Trecho do texto:
-------------------------
Corrigindo as religiões.

Críticas são válidas mesmo quando não apresentam soluções. Ninguém é obrigado a saber como resolver um problema que percebeu, afinal, a pergunta vem antes da resposta. Eu e tantas outras pessoas criticam as religiões modernas, pois são elas que impactam negativamente na forma como as pessoas pensam e agem ao nosso redor. Dessa vez eu vou dar um passo além, vou fazer a crítica e oferecer uma solução.

É arrogante querer mexer na forma como instituições milenares funcionam? Talvez, mas é um risco que todos precisamos correr quando expressamos nossas ideias. Se eu tivesse que refazer a ideia de religião na mente do cidadão médio, eu no mínimo trabalharia sobre a confusão que as pessoas fazem sobre suas crenças.

Porque esse é o primeiro ponto: no que o religioso acredita? Isso está bem definido? A minha percepção é que o mundo sofre de uma bagunça ideológica terrível: religião é sobre esperança, conforto, pertencimento, controle, sentido… um monte de coisas que as pessoas querem, mas sem muita lógica do que é mais importante.
-------------------------
Dados registrados:

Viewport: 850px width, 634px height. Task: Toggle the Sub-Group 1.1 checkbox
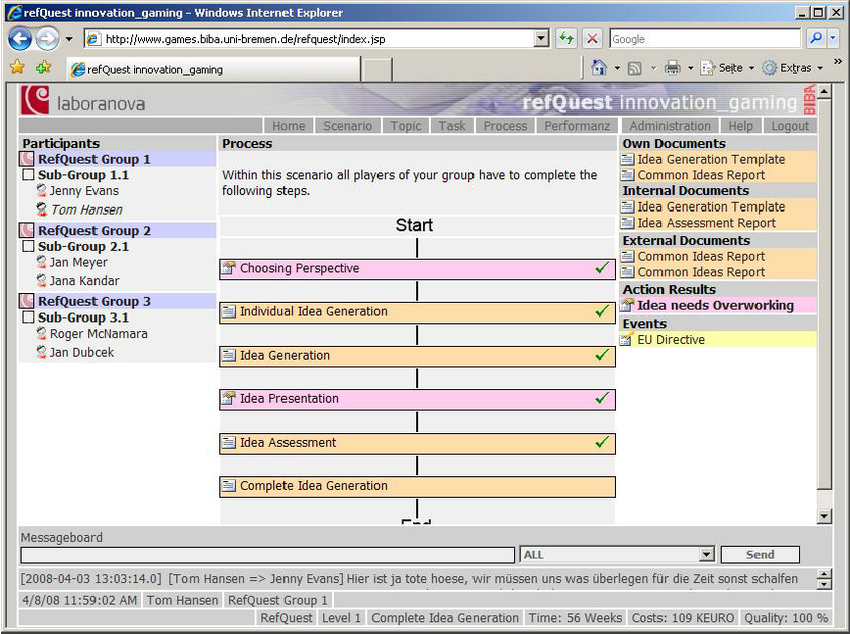pos(29,175)
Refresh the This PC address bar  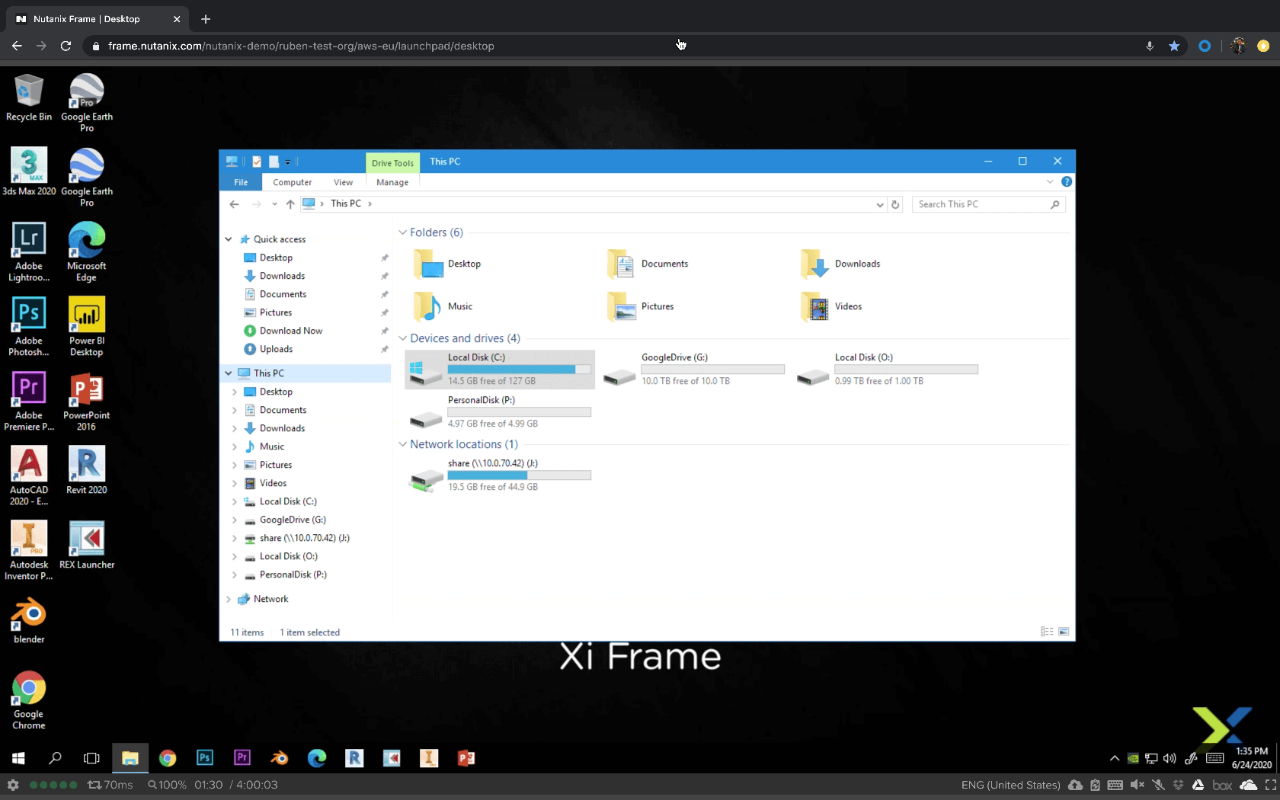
-------------------------
O que fazer:
• A. Copie do texto sobre religiões o trecho que começa nas palavras "Críticas são válidas" e termina após "sobre suas crenças.".
• B. Indique se cada afirmação abaixo está de acordo com o texto sobre religiões, respondendo sim ou não e citando literalmente as palavras decisivas: (i) o texto afirma que as críticas só são válidas quando apresentam soluções; (ii) o texto admite que talvez seja arrogante querer mexer na forma como instituições milenares funcionam; (iii) o texto diz que a religião é apenas sobre esperança.

Respostas das tarefas:
• A.
Críticas são válidas mesmo quando não apresentam soluções. Ninguém é obrigado a saber como resolver um problema que percebeu, afinal, a pergunta vem antes da resposta. Eu e tantas outras pessoas criticam as religiões modernas, pois são elas que impactam negativamente na forma como as pessoas pensam e agem ao nosso redor. Dessa vez eu vou dar um passo além, vou fazer a crítica e oferecer uma solução.

É arrogante querer mexer na forma como instituições milenares funcionam? Talvez, mas é um risco que todos precisamos correr quando expressamos nossas ideias. Se eu tivesse que refazer a ideia de religião na mente do cidadão médio, eu no mínimo trabalharia sobre a confusão que as pessoas fazem sobre suas crenças.

• B.
(i) Não: "Críticas são válidas mesmo quando não apresentam soluções."
(ii) Sim: "É arrogante querer mexer na forma como instituições milenares funcionam? Talvez"
(iii) Não: "religião é sobre esperança, conforto, pertencimento, controle, sentido"